Monday, August 13, 2012

Peanut Butter Swirl Brownies



Martha Stewart Living

Makes 9 large or 16 small squares

    BATTER:                                                        
    1 stick unsalted butter cut to pieces +M4 pan                  
    2 ounces unsweetened chocolate bar coarse chop                 
    4 ounces semisweet chocolate bar coarse chop                   
    2/3 cup flour                                                  
    1/2 teaspoon baking powder                                     
    1/4 teaspoon salt                                              
    3/4 cup sugar                                                  
    3 eggs                                                         
    2 teaspoons vanilla extract       

                             
    FILLING:                                                       
    4 tablespoons unsalted butter melted                           
    1/2 cup confectioners' sugar                                   
    3/4 cup creamy peanut butter                                   
    1/4 teaspoon salt                                              
    1/2 teaspoon vanilla extract   
                                

Preheat oven to 325°- Line a buttered 8-inch square baking pan with foil or parchment paper, allowing 2 inches to hang over sides. Butter lining (excluding overhang); set pan aside.

BATTER:
Put butter and chocolates in a heatproof medium bowl set over a pan of simmering water; stir until melted.

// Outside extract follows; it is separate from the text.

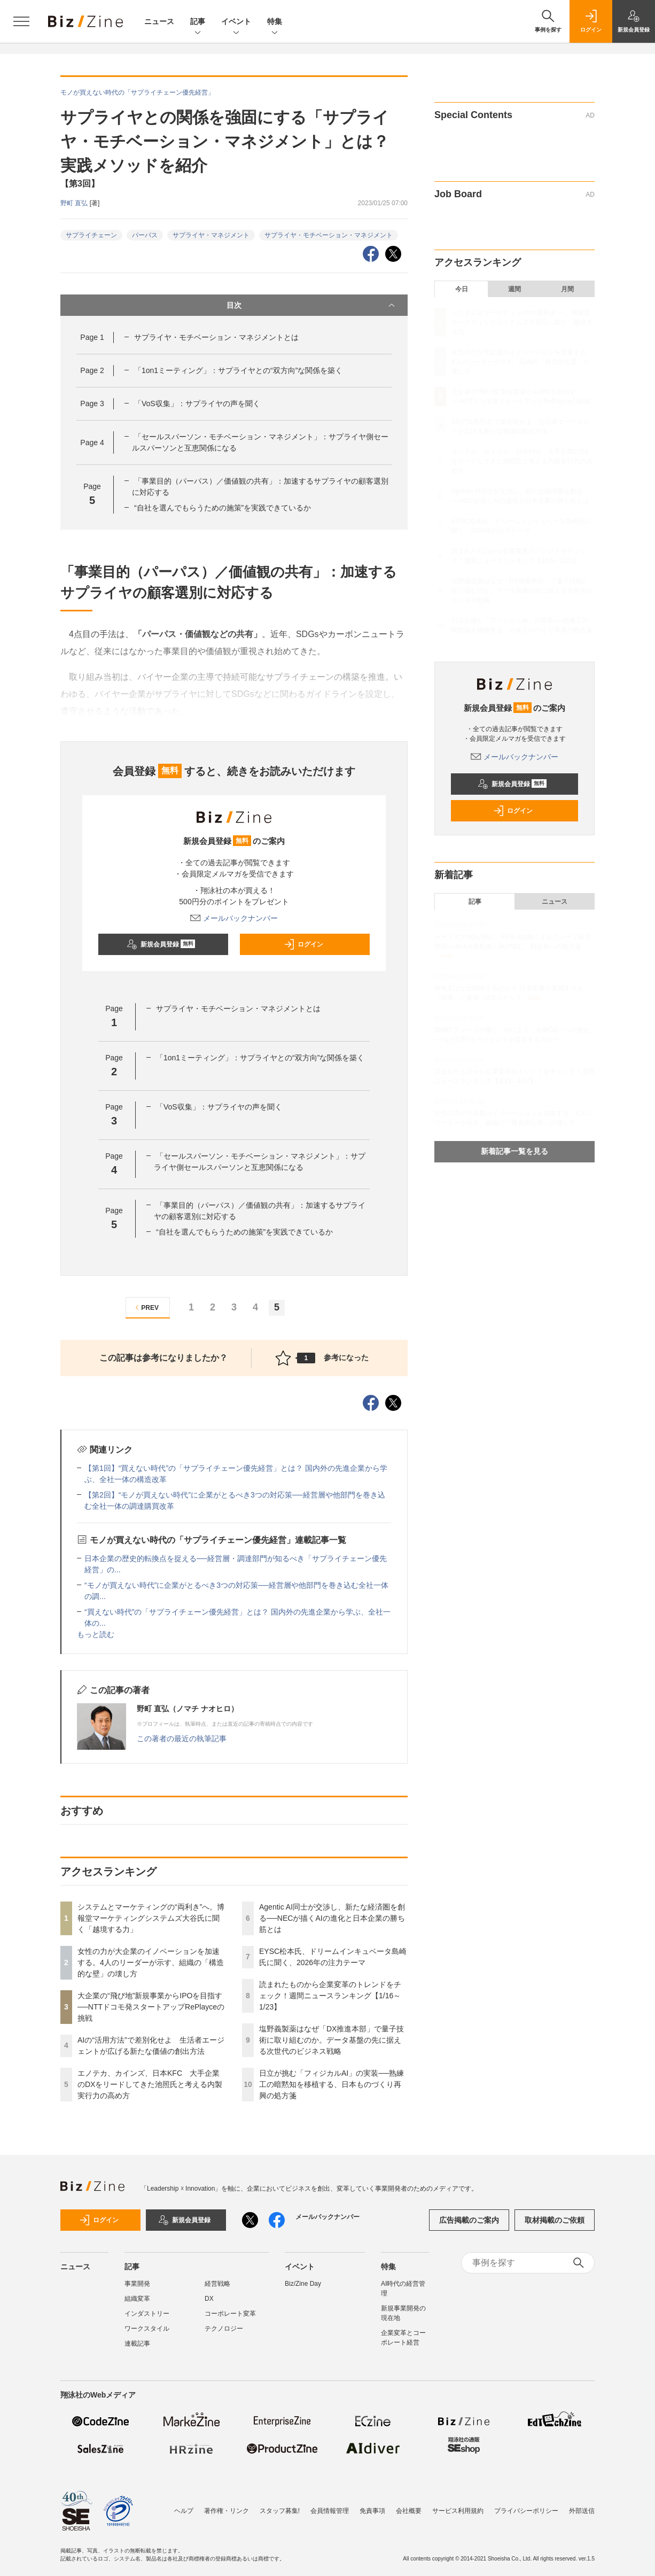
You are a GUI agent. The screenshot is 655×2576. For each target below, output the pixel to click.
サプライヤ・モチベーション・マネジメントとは (216, 337)
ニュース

Let cool slightly.

Whisk together flour, baking powder, and salt in a separate bowl, and set aside.

Whisk granulated sugar into chocolate mixture. Add eggs, and whisk until mixture is smooth. Stir in vanilla. Add flour mixture; stir until well incorporated.

FILLING:
Stir together butter, confectioners' sugar, peanut butter, salt, and vanilla in a bowl until smooth.

Pour one-third of batter into prepared pan, and spread evenly with a rubber spatula. Place dollops of filling (about 1 table spoon each) about 1 inch apart on top of batter. Drizzle remaining batter on top, and gently spread to fill pan. Place dollops of remaining filling on top.

With a butter knife, gently swirl filling into batter, running knife lengthwise and crosswise through layers. Bake until a cake tester inserted into brownies (avoid center and edges) comes out with a few crumbs but is not wet, about 45 minutes. Let cool slightly in pan, about 15 minutes. Lift out brownies; let cool completely on a wire rack before cutting into squares.